Quoted passage —
GOP blame-a-thon over health bill crash

WASHINGTON — The resounding Senate crash of the seven-year Republican drive to scrap the Obama health care law incited GOP finger-pointing Friday but left the party with wounded leaders and no evident pathway forward on an issue that won’t go away.

In an astonishing cliff-hanger, the GOP-run Senate voted 51-49 to reject Majority Leader Mitch McConnell’s last ditch attempt to sustain their drive to dismantle President Barack Obama’s health care overhaul with a starkly trimmed-down bill. The vote, which concluded shortly before 2 a.m. EDT, was a blistering defeat for President Donald Trump and McConnell, R-Ky., who’ve made uprooting the statute a top priority.

“They should have approved health care last night,” Trump said Friday during a speech in Brentwood, New York. “But you can’t have everything,” he added, seemingly shrugging off one of his biggest legislative setbacks.

Trump reiterated his threat to “let Obamacare implode,” an outcome he could hasten by steps like halting federal payments to help insurers reduce out-of-pocket costs for lower-earning consumers.

Supplied data —

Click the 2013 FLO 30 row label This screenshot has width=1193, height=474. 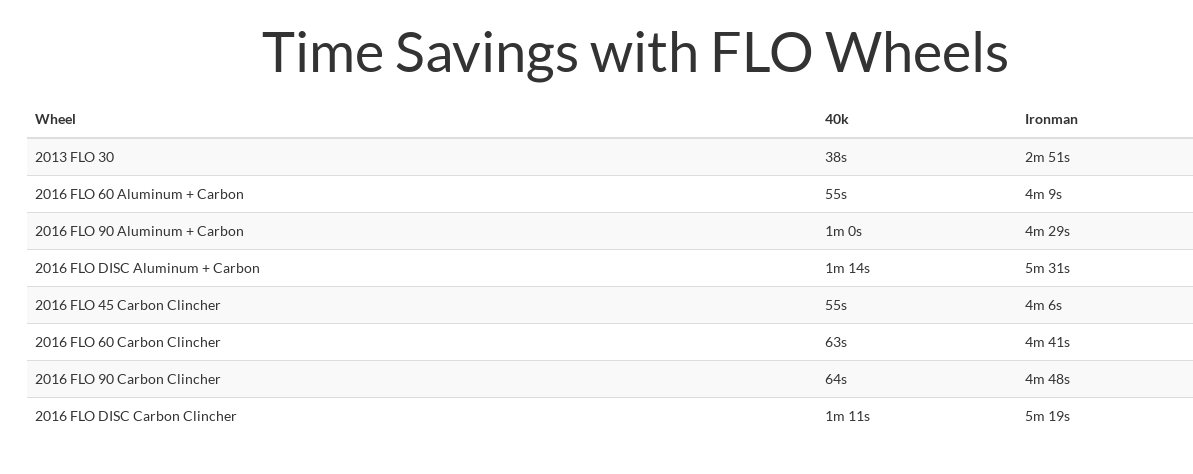point(75,157)
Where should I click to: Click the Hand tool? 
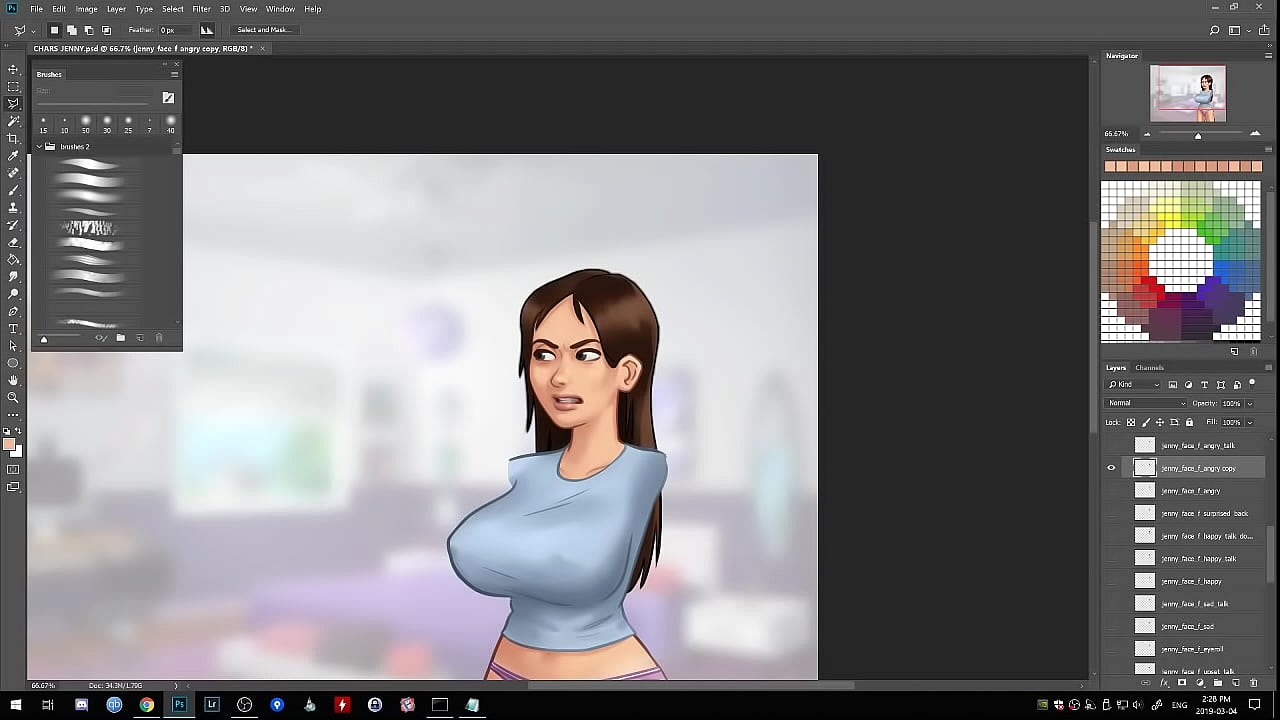point(13,380)
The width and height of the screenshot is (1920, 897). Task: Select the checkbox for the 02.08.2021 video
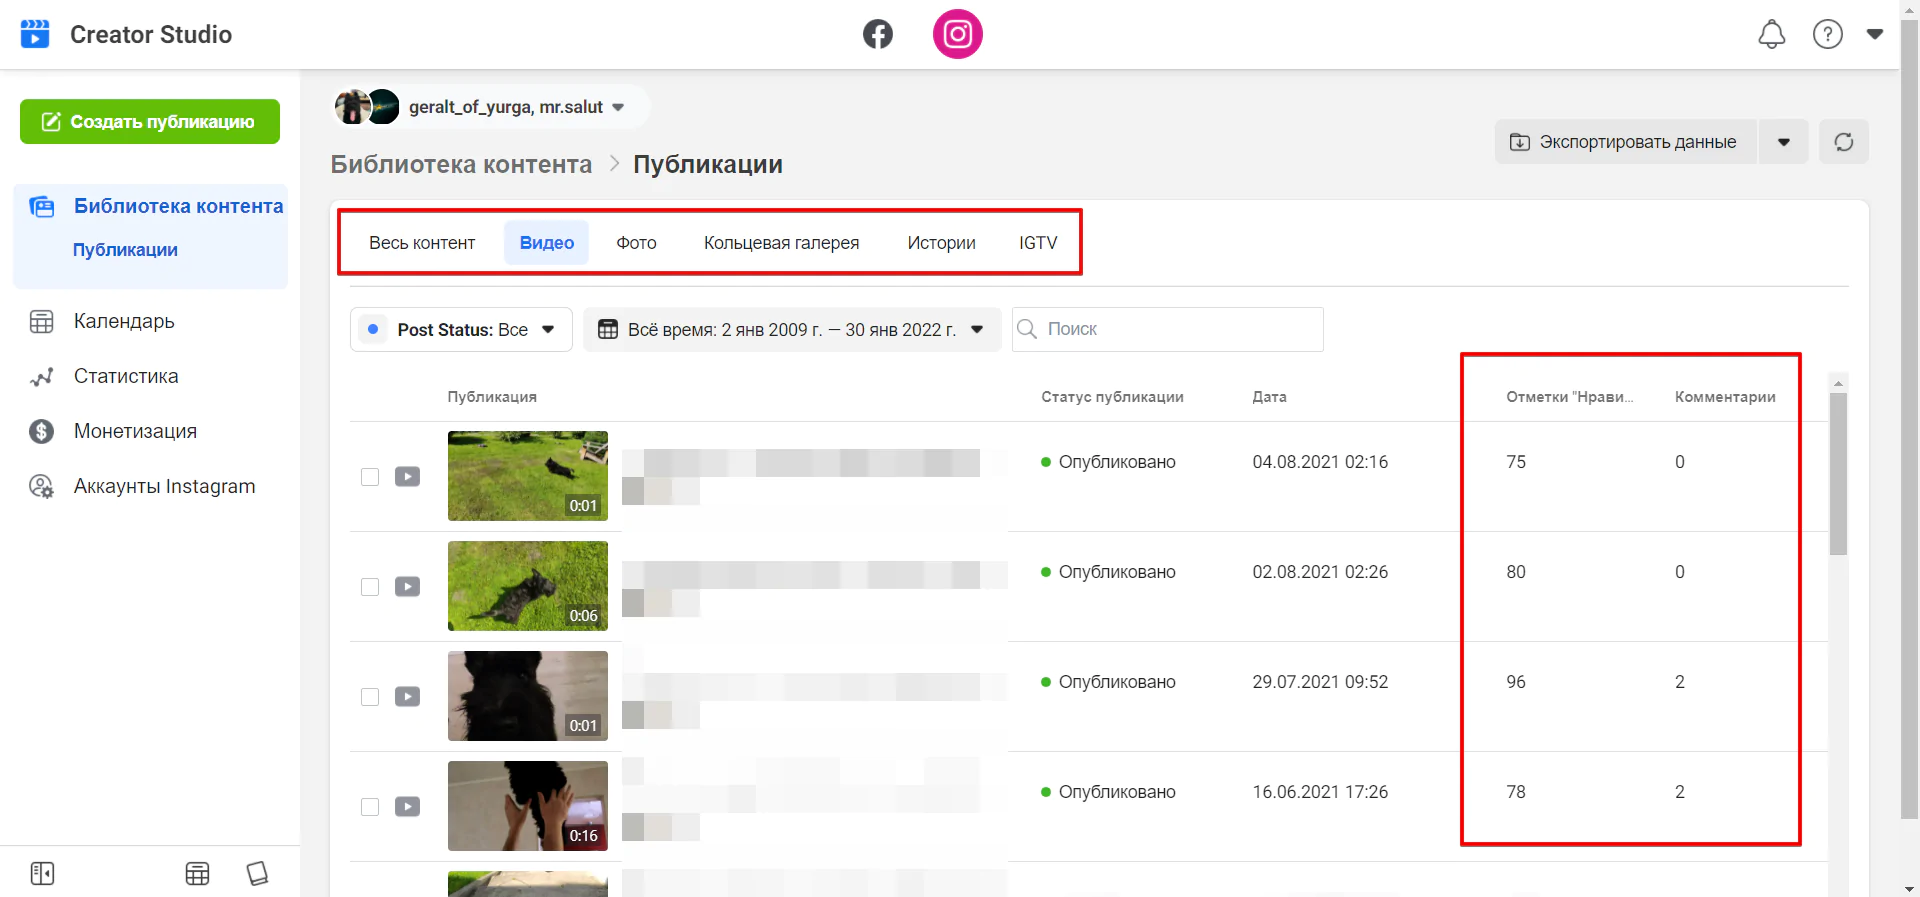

Requirement 1 —
Reproduce the part of the article on the Senate health bill defeat that opens with the words containing "WASHINGTON — The" and closes with "a top priority.".
Requirement 2 —
Translate this sentence from the health bill article into Spanish: "The vote, which concluded shortly before 2 a.m. EDT, was a blistering defeat for President Donald Trump and McConnell, R-Ky., who’ve made uprooting the statute a top priority."
Requirement 3 —
Continue the news article about the Senate defeat of the Republican health bill from its last sentence.

Task output 1 —
WASHINGTON — The resounding Senate crash of the seven-year Republican drive to scrap the Obama health care law incited GOP finger-pointing Friday but left the party with wounded leaders and no evident pathway forward on an issue that won’t go away.

In an astonishing cliff-hanger, the GOP-run Senate voted 51-49 to reject Majority Leader Mitch McConnell’s last ditch attempt to sustain their drive to dismantle President Barack Obama’s health care overhaul with a starkly trimmed-down bill. The vote, which concluded shortly before 2 a.m. EDT, was a blistering defeat for President Donald Trump and McConnell, R-Ky., who’ve made uprooting the statute a top priority.

Task output 2 —
La votación, que concluyó poco antes de las 2 a. m. EDT, fue una derrota demoledora para el presidente Donald Trump y para McConnell, republicano por Kentucky, quienes han hecho de la eliminación de la ley una prioridad máxima.

Task output 3 —
Senate Democrats were joined in opposition by three Republicans — Maine’s Susan Collins, Lisa Murkowski of Alaska and Arizona’s John McCain. The 80-year-old McCain, just diagnosed with brain cancer, had returned to the Capitol three days earlier to provide a vote that temporarily kept the measure alive, only to deliver the coup de grace Friday.

“3 Republicans and 48 Democrats let the American people down,” Trump tweeted Friday. He tweeted later that the Senate needed a rules change to “immediately go to a 51 vote majority, not senseless 60,” even though on the crucial vote a simple majority of 51 votes, including a tie-breaker by Vice President Mike Pence, was all that was needed.

“Hello, he only needed 51 in the health care bill and couldn’t do it,” Senate Minority Leader Chuck Schumer, D-N.Y., helpfully reminded reporters.

Earlier in the week, Republican defections sank two broad GOP efforts to scrap the 2010 law. One would have erased Obama’s statute and replaced it with a more constricted government health care role, and the other would have annulled the law and given Congress two years to replace it.

The measure that fell Friday was narrower and included a repeal of Obama’s unpopular tax penalties on people who don’t buy policies and on employers who don’t offer coverage to workers. McConnell designed it as a legislative vehicle the Senate could approve and begin talks with the House on a compromise, final bill.